There are very few products made in Alaska from lumber produced in state. That’s despite an ongoing battle over how the Tongass National Forest should be managed.
While timber sales have declined for decades, there are some new initiatives on the table now that could open up more logging.
But one Sitka craftsman doesn’t want that to happen. He’s content using dead old growth, and he makes his living creating bowls from the Tongass without cutting down living trees.
Zach LaPerriere has heard some surprising comments about the wooden bowls he sells at markets.
People reach out to touch them, admiring the detail of an exposed scar and the smooth curves.
“Some would say even sensual,” LaPerriere said with a chuckle. “They’re not my words. I’m just repeating them. I’ve think I’ve heard even more racy words than that.”
LaPerriere makes his bowls in an open-air workshop below his cabin, overlooking the water.
Before his creations made customers blush, he was employed as a carpenter.
But he said those skills didn’t necessarily translate when he took up professional woodturning five years ago.
“It really took me a year to become even mildly proficient,” he said.
For starters, the wood is spinning.
While shaping a gnarly chunk of alder into a bowl with a sharp tool, LaPerriere had to think in three dimensions. He spotted a scar that looked like pair of lips, and ribbons of alder went flying.
“I have to walk that line between being efficient and being creative,” he said.
In Southeast Alaska, not many people do this kind of work for a living. There are plenty of hobbyists, but LaPerriere is spending a thousand hours a year creating wooden bowls. He helps support a family of five this way.
Though one of his bowls can fetch up to $1,500, he admitted it’s not always a lucrative business.

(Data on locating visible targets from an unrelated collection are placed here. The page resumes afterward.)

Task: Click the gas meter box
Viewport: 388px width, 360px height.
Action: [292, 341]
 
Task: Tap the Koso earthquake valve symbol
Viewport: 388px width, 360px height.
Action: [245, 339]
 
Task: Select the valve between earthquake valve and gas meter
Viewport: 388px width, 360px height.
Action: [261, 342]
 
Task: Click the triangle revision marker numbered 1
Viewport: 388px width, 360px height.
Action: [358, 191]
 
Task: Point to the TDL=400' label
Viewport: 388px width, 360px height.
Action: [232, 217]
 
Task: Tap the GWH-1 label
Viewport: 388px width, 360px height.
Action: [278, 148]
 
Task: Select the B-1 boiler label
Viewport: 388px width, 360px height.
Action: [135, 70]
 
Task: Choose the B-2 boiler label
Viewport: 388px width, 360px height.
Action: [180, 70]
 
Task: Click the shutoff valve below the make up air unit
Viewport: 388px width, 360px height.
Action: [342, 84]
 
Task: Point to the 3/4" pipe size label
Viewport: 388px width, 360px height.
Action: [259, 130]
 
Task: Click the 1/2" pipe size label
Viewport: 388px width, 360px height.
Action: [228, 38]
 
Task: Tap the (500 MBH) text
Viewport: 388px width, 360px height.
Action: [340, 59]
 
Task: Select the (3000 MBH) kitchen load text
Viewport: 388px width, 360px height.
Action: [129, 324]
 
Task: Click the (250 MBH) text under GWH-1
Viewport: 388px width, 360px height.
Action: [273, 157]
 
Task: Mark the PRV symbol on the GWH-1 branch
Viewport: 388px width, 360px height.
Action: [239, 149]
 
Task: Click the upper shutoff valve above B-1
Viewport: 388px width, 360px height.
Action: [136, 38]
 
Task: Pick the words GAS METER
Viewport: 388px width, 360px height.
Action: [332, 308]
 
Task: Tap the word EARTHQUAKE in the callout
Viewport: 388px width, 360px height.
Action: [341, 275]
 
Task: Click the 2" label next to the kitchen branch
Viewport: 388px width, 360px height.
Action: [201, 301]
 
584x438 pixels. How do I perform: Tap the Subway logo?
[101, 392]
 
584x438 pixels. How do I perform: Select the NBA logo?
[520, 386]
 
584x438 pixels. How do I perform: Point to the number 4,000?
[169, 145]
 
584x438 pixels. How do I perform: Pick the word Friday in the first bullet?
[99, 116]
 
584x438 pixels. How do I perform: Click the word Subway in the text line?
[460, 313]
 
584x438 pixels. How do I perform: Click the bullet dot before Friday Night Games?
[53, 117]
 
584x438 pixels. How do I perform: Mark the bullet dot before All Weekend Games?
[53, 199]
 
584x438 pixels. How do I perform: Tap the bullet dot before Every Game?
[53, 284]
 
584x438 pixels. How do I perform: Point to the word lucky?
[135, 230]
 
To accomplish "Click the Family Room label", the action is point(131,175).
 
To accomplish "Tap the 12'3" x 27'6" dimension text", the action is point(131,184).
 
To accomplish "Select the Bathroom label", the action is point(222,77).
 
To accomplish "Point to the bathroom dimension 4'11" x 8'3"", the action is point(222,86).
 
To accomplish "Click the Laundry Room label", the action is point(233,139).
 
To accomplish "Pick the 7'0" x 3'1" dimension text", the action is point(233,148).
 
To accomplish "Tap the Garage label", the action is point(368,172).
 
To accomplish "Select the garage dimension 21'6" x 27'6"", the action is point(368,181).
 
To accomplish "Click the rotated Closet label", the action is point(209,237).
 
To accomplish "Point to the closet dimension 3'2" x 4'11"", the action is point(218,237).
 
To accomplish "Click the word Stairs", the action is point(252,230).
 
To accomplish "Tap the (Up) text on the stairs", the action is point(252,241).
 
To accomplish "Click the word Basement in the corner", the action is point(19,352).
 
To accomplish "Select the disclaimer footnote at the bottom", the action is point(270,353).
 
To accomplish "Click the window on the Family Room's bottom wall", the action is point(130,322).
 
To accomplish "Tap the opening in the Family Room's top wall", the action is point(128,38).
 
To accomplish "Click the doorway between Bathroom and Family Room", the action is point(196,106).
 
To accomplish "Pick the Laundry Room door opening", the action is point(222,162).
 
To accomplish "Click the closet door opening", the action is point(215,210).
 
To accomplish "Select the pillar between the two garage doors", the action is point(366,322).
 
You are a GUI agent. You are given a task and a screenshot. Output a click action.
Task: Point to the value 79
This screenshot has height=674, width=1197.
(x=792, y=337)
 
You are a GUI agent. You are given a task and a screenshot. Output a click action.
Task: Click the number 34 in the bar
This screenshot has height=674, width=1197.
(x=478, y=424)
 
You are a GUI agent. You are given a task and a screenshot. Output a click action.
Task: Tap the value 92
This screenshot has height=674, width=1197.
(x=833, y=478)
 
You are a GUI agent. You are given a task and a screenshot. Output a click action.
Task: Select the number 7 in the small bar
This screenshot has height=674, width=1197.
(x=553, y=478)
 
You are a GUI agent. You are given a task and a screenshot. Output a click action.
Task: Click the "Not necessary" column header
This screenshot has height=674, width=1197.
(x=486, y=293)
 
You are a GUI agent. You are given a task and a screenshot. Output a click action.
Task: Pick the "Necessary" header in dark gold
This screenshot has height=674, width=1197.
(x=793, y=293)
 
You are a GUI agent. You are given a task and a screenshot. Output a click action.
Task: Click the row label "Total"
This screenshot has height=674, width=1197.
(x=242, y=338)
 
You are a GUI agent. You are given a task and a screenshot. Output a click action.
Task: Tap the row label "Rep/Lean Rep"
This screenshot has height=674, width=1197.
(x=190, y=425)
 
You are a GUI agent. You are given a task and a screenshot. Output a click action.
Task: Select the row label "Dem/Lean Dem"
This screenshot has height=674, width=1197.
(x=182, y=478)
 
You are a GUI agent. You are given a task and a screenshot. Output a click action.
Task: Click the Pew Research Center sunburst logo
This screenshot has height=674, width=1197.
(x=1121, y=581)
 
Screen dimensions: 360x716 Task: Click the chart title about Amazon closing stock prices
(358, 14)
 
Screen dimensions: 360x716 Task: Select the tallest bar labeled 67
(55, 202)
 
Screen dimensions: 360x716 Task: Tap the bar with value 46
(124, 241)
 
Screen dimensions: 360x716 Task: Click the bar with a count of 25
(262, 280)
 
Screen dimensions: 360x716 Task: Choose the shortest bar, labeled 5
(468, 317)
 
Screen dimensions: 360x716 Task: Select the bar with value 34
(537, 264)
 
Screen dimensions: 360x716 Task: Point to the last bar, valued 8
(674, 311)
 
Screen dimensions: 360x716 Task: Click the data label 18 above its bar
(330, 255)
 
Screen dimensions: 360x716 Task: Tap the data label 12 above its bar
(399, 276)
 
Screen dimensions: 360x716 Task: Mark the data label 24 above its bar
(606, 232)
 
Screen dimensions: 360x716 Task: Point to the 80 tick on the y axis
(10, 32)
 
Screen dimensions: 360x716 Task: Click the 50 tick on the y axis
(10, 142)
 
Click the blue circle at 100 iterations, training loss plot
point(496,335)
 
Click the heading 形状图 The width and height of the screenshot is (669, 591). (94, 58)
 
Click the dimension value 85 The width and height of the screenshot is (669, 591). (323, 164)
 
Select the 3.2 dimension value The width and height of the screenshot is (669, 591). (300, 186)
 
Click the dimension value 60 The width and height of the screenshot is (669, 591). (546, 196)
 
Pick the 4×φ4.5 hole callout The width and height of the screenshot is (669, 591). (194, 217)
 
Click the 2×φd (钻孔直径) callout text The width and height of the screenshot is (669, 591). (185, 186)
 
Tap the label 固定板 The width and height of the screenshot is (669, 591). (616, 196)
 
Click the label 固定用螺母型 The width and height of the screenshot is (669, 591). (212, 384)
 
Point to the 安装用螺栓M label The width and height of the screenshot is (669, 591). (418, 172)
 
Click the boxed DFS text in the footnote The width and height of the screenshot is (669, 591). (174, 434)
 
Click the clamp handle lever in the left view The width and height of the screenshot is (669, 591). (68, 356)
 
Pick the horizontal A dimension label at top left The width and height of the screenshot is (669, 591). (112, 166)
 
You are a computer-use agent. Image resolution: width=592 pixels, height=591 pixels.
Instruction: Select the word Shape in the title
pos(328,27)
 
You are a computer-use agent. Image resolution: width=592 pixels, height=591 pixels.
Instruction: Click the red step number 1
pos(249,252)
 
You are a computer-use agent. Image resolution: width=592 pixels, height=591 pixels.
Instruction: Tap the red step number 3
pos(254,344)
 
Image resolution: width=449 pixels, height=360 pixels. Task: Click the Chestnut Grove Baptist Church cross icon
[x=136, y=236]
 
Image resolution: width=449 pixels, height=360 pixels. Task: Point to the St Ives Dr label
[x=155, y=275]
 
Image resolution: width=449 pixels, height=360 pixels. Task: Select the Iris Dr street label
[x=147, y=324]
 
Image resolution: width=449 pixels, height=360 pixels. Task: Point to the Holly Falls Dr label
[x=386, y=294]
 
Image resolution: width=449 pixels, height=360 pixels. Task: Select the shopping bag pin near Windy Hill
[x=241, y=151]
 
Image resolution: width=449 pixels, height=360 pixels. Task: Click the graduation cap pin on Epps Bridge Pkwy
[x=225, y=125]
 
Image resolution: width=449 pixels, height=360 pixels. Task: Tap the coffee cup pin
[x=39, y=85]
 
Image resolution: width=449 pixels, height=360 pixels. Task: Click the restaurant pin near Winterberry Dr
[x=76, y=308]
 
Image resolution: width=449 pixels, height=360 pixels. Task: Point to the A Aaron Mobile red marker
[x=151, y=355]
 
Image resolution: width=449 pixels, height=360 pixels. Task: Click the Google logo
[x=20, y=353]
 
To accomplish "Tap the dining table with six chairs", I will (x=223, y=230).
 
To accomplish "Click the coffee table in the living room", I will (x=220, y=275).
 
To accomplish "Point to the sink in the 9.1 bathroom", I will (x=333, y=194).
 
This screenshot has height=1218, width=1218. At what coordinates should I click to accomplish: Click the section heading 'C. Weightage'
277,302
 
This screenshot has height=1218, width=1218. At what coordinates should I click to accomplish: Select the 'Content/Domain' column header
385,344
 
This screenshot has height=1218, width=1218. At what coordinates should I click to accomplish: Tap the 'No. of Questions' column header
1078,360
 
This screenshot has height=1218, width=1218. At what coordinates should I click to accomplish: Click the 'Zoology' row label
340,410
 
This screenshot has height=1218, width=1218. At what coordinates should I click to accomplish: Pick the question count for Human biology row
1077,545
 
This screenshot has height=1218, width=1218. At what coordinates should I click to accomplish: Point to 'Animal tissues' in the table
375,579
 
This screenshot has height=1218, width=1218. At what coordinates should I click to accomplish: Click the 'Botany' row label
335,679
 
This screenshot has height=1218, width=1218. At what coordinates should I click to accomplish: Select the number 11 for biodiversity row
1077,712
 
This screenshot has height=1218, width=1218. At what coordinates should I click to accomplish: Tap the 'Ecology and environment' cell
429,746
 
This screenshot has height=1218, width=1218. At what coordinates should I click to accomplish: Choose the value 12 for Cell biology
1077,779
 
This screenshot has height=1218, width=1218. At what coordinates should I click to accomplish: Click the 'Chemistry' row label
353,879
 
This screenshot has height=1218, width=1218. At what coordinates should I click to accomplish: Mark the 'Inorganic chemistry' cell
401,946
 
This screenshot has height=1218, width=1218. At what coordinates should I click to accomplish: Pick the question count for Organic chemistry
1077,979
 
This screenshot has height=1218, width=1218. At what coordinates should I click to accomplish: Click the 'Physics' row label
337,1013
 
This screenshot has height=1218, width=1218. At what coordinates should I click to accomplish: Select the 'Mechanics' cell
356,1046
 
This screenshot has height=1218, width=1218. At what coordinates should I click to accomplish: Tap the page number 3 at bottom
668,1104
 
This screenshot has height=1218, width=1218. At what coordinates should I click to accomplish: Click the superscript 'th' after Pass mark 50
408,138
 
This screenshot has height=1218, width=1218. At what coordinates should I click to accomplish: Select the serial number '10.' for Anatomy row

Still, LaPerriere said taking this huge career leap aligned with his values.
He wanted to show people what’s inside the trees from nation’s largest national forest and help translate that story.
“Being deeply in love with our rainforest here, I want to understand what’s going on in the tree,” LaPerriere said. “I look for whatever is most unique. It might be a scar. It might be tiny little ambrosia beetles.”
Beetles that leave tiny black holes in the tree. Those are the kind of imperfections LaPerriere wants to highlight when he’s turning a piece of wood. He’s found bullet holes, axe marks from the turn of the century and one of his favorites: buck rubs. Those are the antler markings of a deer looking for a mate.
“Hunters are always looking for buck rubs,” he said. “To see a buck rub from 20 or 30 years ago, that’s an exciting thing!”
Especially spotting it as you dig into a salad bowl.
So the characteristics of the trees vary wildly. But there’s a type of wood LaPerriere said he wouldn’t consider using.
“There’s no need to cut a living tree,” he said.
All of the wood piled up in his workshop comes from dead and down trees, which LaPerriere scavenges off the beach or hauls out of the forest himself. He has to goes through a permitting process to be able to do that on national land.
Today, there’s less large-scale industrial logging happening in the Tongass. However, recent changes at the federal level could open up new sites.
That doesn’t sit well with LaPerriere.
“I would liken it to selling your furniture to make your credit card payment,” LaPerriere said.
Instead, he imagines a future where fewer trees are harvested from the national land. And the old growth that is cut down is made into things produced in-state. Things people will want to buy and cherish. That was also identified as a priority by a former Tongass Advisory Committee, which included timber industry representatives.
Even so, LaPerriere recognizes creating wooden bowls like his isn’t the boost to the region’s economy the state is looking for. After all, he’s just one guy. But he thinks there’s something to the model.
“You know, I’m a logger, and I feel great about that because it’s something I can believe in,” LaPerriere said.
Back at his workshop, LaPerriere prepared his alder bowl for a long hibernation in the drying shed. He scribbled the location of where he found the wood on the rim.
In another six months or so, he’ll pull it out again and sand it — putting the finishing touches to get it ready to sell.
He said he likes the idea of bringing beauty into people’s lives with trees from the Tongass. Or, as some customers see it, a little romance.